GDNF GENE THERAPY FOR PARKINSON'S DISEASE
In Parkinson’s disease, there is a primary loss of dopamine-producing neuronal cell bodies and their processes originating from a brain region known as the substantia nigra. Primary dopaminergic connections from the substantia nigra to another brain region, the striatum, are associated with modulation of muscle function.
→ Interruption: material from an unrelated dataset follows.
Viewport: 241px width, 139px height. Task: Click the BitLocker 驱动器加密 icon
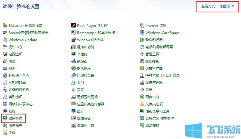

Loss of dopaminergic input to the striatum, therefore, leads to progressive difficulties in initiating and carrying out normal movements of the limbs, trunk, head, and face, along with other clinical problems. Such dopaminergic limitations eventually result in the development of the cardinal signs of Parkinson’s disease, including bradykinesia, resting tremor, rigidity, and postural instability. GDNF is a neurotrophic factor naturally occurring within the brain, and was discovered to provide support for the growth and survival of dopaminergic neurons. Subsequent investigations indicate that the trophic influence provided by GDNF protein infusions and gene therapy, are able to limit neuronal dysfunction and degeneration in a variety of model systems, including parkinsonian rodents and non-human primates.
For long-term trophic influence of neural networks in human neurodegenerative disorders, such as Parkinson’s disease, however, it is expected that a continuous supply or frequent administration of the trophic factor will be necessary. For GDNF protein this would require permanently implanted delivery devices to allow intermittent extrinsic dosing. Gene therapy, however, allows for continuous intrinsic production and release of GDNF protein after a one-time surgical administration procedure, without the need for any indwelling brain catheters or other chronically-implanted devices.
For our Parkinson’s disease program, we have selected the AAV gene transfer technology to deliver the GDNF gene sequence. AAV has been extensively evaluated in clinical studies, emerging as the preeminent platform for directly administered gene therapy to the brain. Prior Parkinson’s disease gene therapy clinical studies, including a Phase 1 trial of GDNF (ClinicalTrials.gov Identifier: NCT01621581), have established a favorable safety profile for brain-targeted AAV gene therapy.